- _Given exercise A_:
List every monetary amount given in renminbi in the report on China soybean futures.

- _Document segment_:
September 8, 2008
Monday: China soybean futures settle mostly up; may stay rangebound
Soybean futures traded on the Dalian Commodity Exchange settled mostly a tad up Monday on short-covering, following the slide last week, and analysts said rangebound trade is highly likely before the new harvest.
The benchmark January 2009 soybean contract settled RMB14 higher at RMB4,126 a metric tonne, after trading between RMB4,104/tonne and RMB4,147/tonne.
"Soybean, as well as soy meal and soy oil, will be affected more by the U.S. dollar and the performance of the whole commodity complex than their own fundamentals," said a senior analyst at an investment house in Beijing.
"There is no big issue for soy futures at the moment, and rangebound trade likely to persist for a while," he said.

- _Records to use_:

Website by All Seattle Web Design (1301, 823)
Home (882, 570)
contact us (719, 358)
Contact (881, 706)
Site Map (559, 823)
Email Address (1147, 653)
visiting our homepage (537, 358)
---
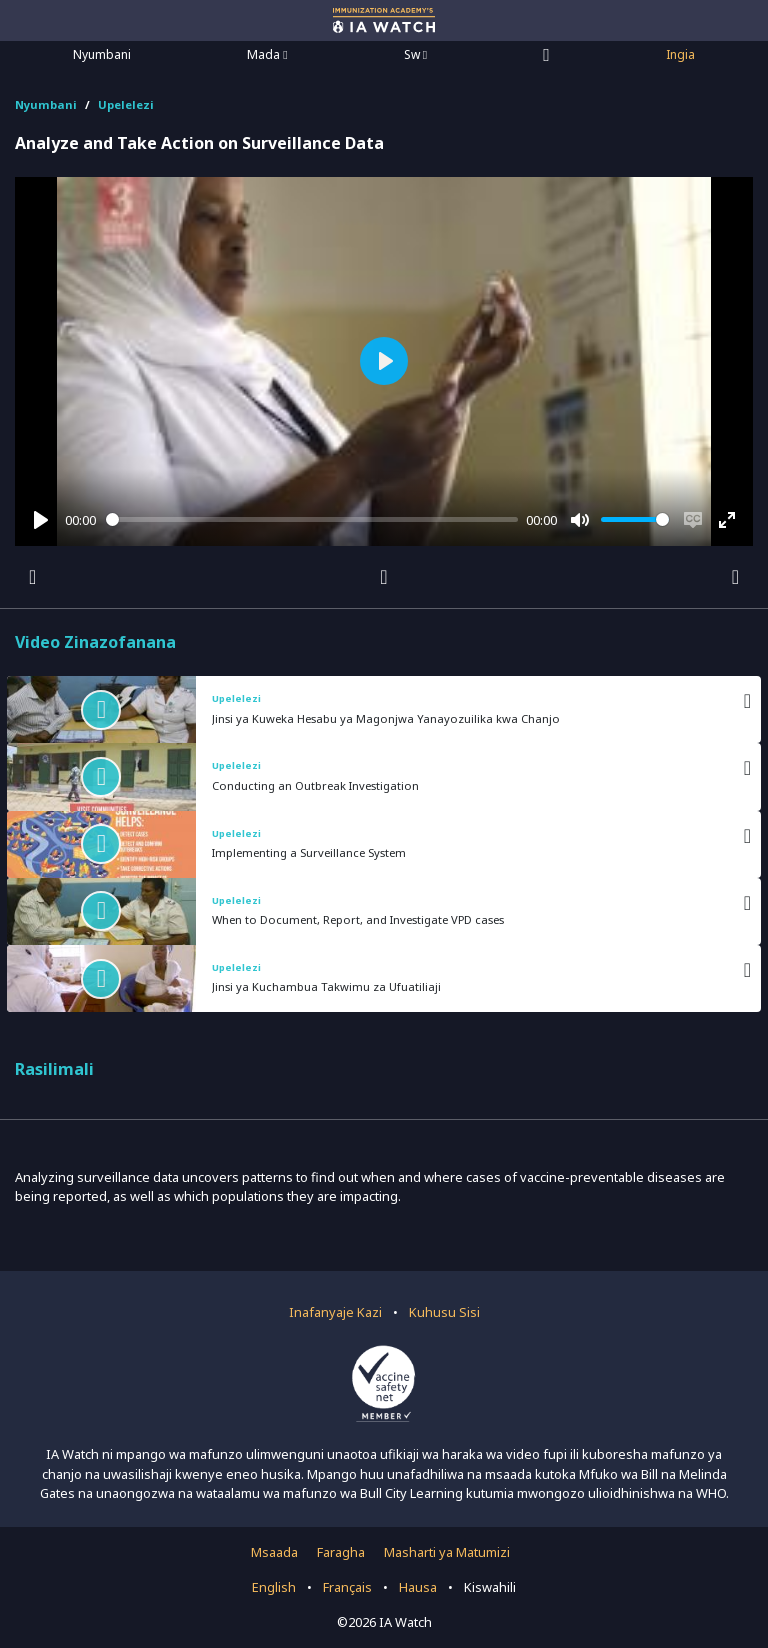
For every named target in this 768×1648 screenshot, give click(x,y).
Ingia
...
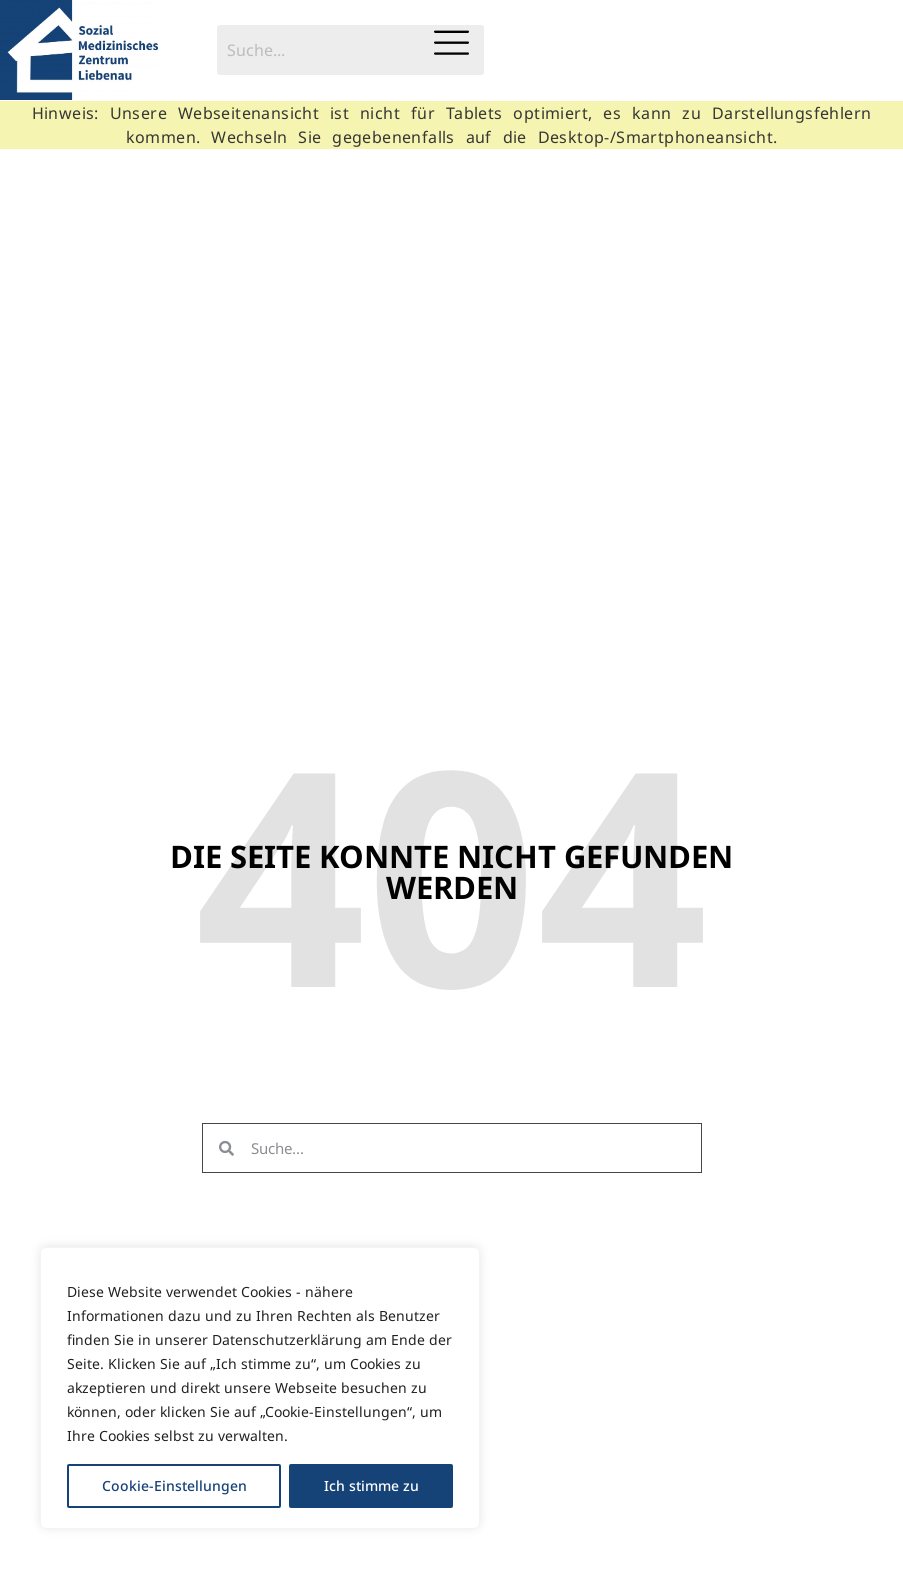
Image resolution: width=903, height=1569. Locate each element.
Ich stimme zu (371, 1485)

- _Given exercise B_:
In the rows, switch "Site Map" to "Sitemap" across the stretch from the row containing "Website by All Seattle Web Design (1301, 823)" through the row containing "Email Address (1147, 653)". Return only those rows, otherwise unchanged.

- _Result A_:
RMB14
RMB4,126
RMB4,104
RMB4,147

- _Result B_:
Website by All Seattle Web Design (1301, 823)
Home (882, 570)
contact us (719, 358)
Contact (881, 706)
Sitemap (559, 823)
Email Address (1147, 653)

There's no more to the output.